Docparser works best when each data set is represented by one individual document, for example one document containing one invoice.
Our automated splitting feature allows you dissect one large document into several individual documents. Docparser comes with a variety of splitting options which can be found in the 'Settings > Preprocessing' section of your document parser. Once activated, new documents are automatically split up into individual files according to the rules you provide.
The following document splitting methods are available:
Every [x] pages
Imported documents are split into N individual documents based on page numbers.
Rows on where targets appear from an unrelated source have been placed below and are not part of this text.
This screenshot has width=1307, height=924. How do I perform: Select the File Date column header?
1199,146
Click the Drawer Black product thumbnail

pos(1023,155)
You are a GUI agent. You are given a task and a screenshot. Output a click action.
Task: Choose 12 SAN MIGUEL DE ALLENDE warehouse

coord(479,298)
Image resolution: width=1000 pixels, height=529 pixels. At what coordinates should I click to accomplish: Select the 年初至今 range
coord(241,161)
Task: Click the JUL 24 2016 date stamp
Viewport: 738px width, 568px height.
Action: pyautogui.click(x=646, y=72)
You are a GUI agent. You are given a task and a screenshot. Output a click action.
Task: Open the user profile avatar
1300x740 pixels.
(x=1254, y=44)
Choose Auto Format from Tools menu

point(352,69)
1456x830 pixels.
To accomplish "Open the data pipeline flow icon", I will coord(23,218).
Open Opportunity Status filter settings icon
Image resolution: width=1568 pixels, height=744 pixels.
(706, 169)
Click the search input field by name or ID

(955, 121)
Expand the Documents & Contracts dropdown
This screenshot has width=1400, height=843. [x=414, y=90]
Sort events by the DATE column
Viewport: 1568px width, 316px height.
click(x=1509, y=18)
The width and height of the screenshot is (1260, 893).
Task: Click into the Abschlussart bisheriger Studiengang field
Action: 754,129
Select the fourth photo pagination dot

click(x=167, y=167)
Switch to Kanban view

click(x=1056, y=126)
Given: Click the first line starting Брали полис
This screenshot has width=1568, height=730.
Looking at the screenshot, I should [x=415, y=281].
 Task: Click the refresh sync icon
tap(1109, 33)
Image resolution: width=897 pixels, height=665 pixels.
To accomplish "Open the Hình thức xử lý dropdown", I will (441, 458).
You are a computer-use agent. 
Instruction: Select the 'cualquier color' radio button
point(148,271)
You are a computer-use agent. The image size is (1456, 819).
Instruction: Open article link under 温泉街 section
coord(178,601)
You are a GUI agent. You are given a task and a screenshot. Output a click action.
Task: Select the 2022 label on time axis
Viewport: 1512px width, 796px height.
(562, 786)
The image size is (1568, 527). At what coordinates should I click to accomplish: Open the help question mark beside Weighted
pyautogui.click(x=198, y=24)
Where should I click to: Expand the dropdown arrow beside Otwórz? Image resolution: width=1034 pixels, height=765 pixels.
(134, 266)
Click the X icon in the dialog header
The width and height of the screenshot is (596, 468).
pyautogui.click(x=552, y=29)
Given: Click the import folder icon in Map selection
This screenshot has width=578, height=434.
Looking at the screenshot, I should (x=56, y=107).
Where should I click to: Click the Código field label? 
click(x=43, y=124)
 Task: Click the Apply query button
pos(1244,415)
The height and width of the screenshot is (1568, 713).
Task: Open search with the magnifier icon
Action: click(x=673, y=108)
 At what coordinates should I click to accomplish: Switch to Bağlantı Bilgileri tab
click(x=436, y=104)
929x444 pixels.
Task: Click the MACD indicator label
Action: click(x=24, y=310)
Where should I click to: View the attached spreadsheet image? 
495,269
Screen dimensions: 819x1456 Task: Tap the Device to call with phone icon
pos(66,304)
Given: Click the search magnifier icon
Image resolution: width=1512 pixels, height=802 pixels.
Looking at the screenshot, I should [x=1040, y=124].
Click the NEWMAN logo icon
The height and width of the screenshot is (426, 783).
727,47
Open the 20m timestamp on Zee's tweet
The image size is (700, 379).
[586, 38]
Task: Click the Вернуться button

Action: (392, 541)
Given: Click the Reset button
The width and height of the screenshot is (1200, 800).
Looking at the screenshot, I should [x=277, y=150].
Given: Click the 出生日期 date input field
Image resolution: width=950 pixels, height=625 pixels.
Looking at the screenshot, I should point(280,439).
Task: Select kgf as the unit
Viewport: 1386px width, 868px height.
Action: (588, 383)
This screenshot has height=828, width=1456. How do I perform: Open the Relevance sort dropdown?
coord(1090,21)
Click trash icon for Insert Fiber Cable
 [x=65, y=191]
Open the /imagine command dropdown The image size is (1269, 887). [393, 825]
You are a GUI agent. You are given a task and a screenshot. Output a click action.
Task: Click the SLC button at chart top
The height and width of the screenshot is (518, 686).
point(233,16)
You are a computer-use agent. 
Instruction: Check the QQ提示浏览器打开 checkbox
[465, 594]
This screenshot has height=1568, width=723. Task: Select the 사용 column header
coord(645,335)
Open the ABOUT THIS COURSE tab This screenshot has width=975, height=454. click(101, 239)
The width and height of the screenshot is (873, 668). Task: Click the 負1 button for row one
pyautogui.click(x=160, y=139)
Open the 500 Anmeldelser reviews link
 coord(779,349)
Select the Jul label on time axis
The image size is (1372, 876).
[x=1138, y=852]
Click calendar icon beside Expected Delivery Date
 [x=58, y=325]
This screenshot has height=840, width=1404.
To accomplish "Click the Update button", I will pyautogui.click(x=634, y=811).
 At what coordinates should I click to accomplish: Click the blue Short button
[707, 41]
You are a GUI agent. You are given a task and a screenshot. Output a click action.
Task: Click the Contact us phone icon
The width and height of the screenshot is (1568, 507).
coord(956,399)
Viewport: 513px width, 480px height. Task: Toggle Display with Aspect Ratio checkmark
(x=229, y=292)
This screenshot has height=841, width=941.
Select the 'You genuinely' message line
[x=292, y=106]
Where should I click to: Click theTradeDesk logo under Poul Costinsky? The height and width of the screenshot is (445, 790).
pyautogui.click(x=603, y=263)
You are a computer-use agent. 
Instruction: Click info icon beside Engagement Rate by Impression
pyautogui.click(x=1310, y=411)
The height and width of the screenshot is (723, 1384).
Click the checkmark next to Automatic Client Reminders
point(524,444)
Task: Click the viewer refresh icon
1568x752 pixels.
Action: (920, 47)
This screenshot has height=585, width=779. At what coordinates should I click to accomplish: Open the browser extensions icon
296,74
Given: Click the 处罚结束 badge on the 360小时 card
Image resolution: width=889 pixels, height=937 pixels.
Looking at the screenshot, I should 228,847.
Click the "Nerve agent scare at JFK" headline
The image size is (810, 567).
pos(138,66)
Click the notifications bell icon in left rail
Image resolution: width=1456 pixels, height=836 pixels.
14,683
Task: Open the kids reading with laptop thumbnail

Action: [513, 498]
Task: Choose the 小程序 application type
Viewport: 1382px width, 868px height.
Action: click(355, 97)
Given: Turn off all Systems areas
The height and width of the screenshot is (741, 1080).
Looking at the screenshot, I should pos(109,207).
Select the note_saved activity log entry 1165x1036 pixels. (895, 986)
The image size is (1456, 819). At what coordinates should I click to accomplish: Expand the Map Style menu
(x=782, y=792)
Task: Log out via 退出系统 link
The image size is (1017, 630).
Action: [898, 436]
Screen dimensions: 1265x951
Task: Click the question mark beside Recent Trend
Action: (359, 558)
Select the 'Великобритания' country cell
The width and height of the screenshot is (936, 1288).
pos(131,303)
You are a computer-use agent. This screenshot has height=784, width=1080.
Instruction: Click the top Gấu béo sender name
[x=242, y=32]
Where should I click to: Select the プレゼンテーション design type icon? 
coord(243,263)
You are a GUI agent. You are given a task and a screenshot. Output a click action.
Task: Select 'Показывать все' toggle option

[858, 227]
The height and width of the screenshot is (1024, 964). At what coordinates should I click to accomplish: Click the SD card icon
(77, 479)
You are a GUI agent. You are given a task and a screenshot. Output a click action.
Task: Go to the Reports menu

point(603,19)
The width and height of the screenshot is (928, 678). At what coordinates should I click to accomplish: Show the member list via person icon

This option is the most simple splitting option and is a great fit when all individual documents have the same number of pages.
Look for keywords on first page
Imported documents are split into individual documents whenever certain keywords are found on a given page. When a keyword is present on a page, it marks the beginning of a new document. For example, the term 'Invoice ID' marks the beginning of a new invoice.
Look for keywords on last page
Imported documents are split into individual documents whenever certain keywords are found on a given page. When a keyword is present on a page, it marks the end of a new document. For example, the term 'Invoice Total' usually marks the last page of an invoice.
When RegEx pattern changes
Imported documents are split up whenever a specific patterns changes in your document. The pattern matching used for this option is based Perl Compatible Regular Expressions (PCRE) and a common use-case would be to look for changes in ID numbers (Purchase Order ID, Invoice ID, ...).